Похлебка варилась недолго, вскипала разок и готова. Обжигаясь и дуя на ложки, мы торопливо ели. Горячая мутная юшка на какое-то время глушит чувство голода, живот надувается, и на часок-другой обманут.

Что ни день, то похлебка становилась все жиже и жиже, и на светлой поверхности ее совсем перестали поблескивать чешуйки жира. Когда извели скотину, держались немного тем, что выменивала бабушка Камка на свои и оставшиеся от покойной нашей матери серебряные украшения. Но кончились и они. Голодные, мы ждали весну.

Весной в наших краях ребятня ловила сусликов. Шкурки их обрабатывали, сушили, сдавали заготовителям, получали за это кое-какую мелочь и бывали необычайно довольны своим заработком. Прошел слух, что нынче за шкурки будут платить зерном. Отец, взяв с собой Жумаша и меня, отправился в степь. На спину он навьючил скатанные одеяла, у пояса висело и гремело множество капканов. Опираясь на палку, он ковылял впереди нас. Мы с Жумашем тоже тащили на себе узлы. А с порога ободранной, низкой нашей саманухи, держась рукой за косяк, смотрела нам вслед бабушка Камка. Белым было у нее лицо, и смотрела она с какой-то измученной радостью и надеждой на нас.

На первую ночевку мы остановились в небольшом распадке, за холмами, которые мы перевалили. По плоскому дну его свежо желтели кусты тальника, сырые и темные еще по низу, точно в прозрачных темных чулках стояли.
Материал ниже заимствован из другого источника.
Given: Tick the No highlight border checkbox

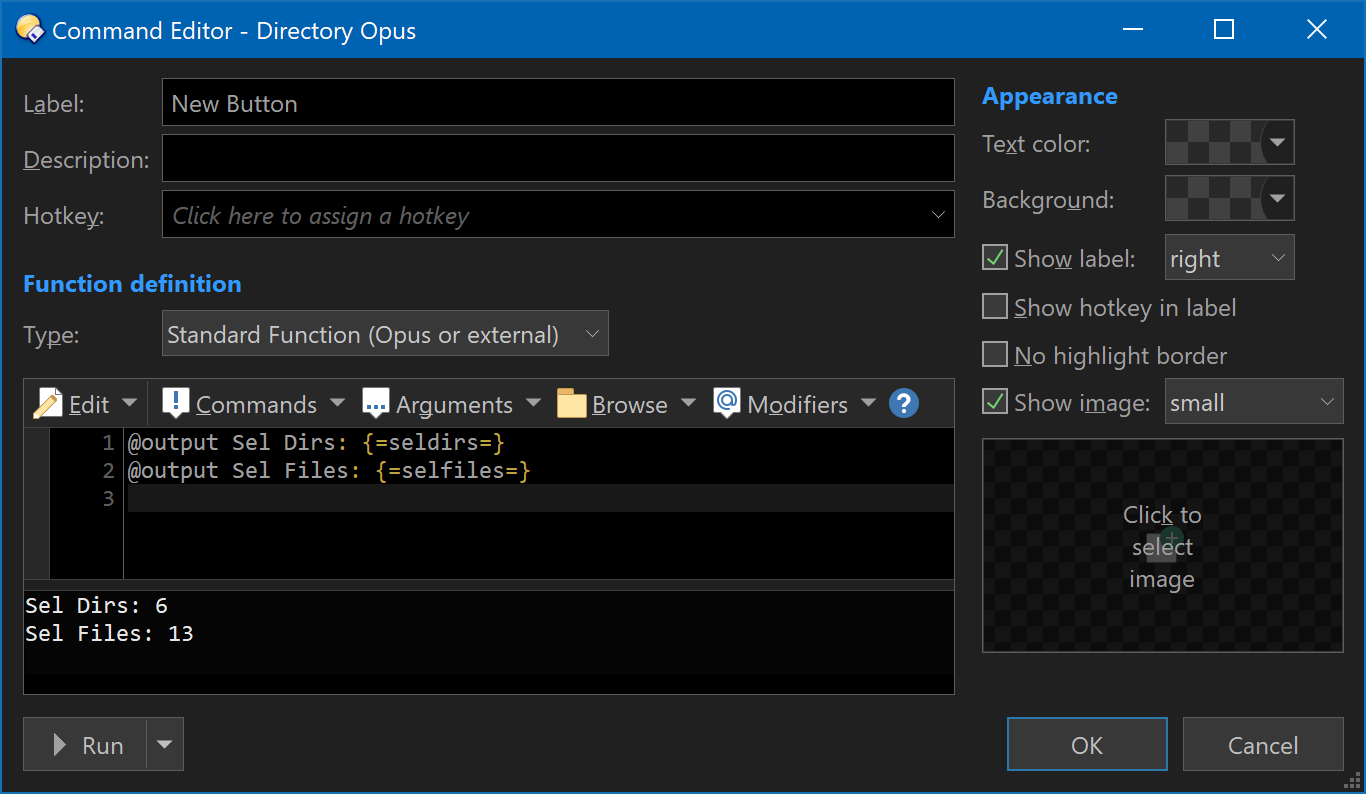Looking at the screenshot, I should point(995,355).
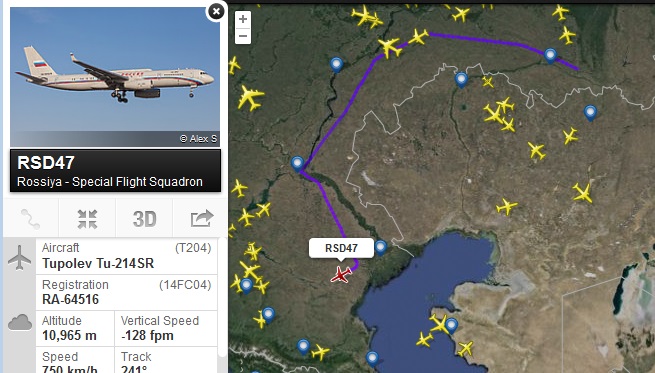Click the center-on-aircraft arrows icon
The height and width of the screenshot is (373, 655).
point(87,218)
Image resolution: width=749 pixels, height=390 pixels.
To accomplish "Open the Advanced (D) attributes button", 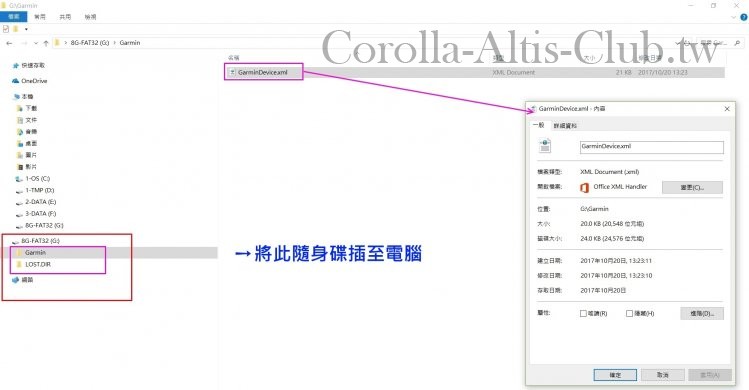I will click(x=702, y=314).
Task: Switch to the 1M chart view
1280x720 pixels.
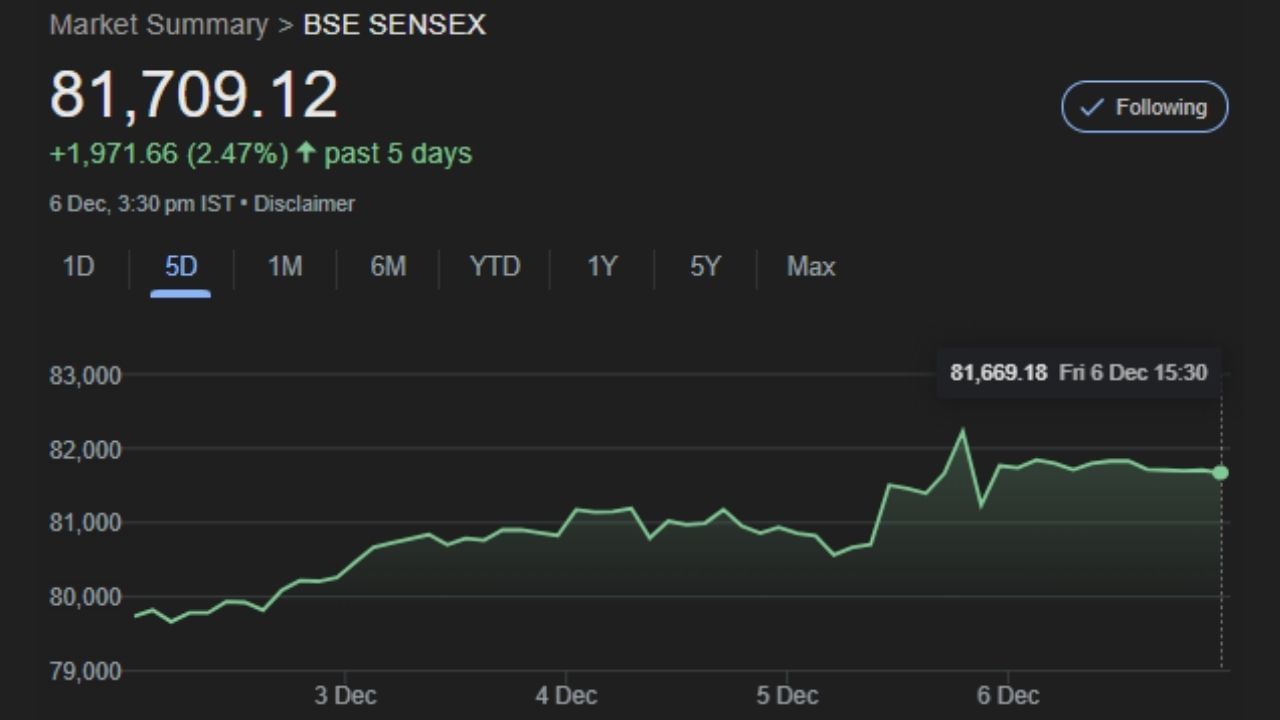Action: click(x=285, y=267)
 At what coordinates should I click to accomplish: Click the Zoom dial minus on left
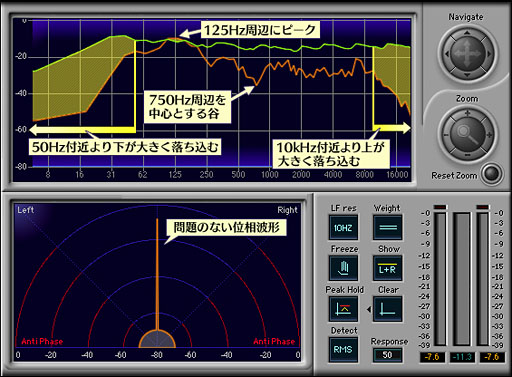click(446, 135)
На припеках было уже тепло, жарко даже, пахло сухой прошлогодней травой, но от снежных крутых ковриг, сочившихся темной серебряной влагой, отплывал тонкий холодок и ледяным лезвием срезал печное тепло припека и нежно скользил то по лицу, то по рукам.
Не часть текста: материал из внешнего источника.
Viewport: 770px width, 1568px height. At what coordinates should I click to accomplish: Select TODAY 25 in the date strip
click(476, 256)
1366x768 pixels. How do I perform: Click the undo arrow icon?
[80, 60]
Иногда кусок снега с шумом, похожим на короткий вздох, отламывался, обнажая сопревшее, коричневое, пронизанное беловато-зелеными жильцами днище свое. Все огромные пространства были залиты солнцем, прозрачно дымились голубизной, и дрожало уже молодым гибким стеклом первое весеннее марево.

А к ночи земля подмерзала, хрустел и мягко ломался под ногами сырой бурьян, звучно трещали остатки снега в ложбинах. Ясный вечерний воздух заплывал родниковым холодом. Спать мы укладывались одетые, помещали Жумаша посередине и укрывались всеми нашими одеялами. Но как ни прижимались мы друг к другу, как ни кутались в тряпье, холод пробирал крепко, я мерзла, просыпалась вся закостеневшая, меня ломала дрожь, хотелось, чтобы скорее взошло солнце, и я сердито поглядывала на ночное небо.

Вскоре совсем потеплело. Мы сбросили с себя отяжелевшие телогрейки. Ласковая теплынь невесомо окутала нас, охватила своими материнскими руками. Ко всем внимательна и добра была весна, все ожило, встрепенулось, потянулось к солнцу. Степь ярко, празднично зазеленела.

Козлята и ягнята крепли на первой зелени и весело резвились, опьянев от сытости. Мы тоже хмелели на весеннем воздухе и то гонялись за козлятами, то бежали неведомо куда, охваченные какой-то бездумной радостью.

Нынче же в ауле почти не осталось скотины. А в степи, куда мы ушли, широкие пастбища пустовали. Но все же весна остается весной, и мы с Жумашем хоть и не носились, как прежде, но заметно повеселели. Да и ловля сусликов капканами была для нас занятием интересным.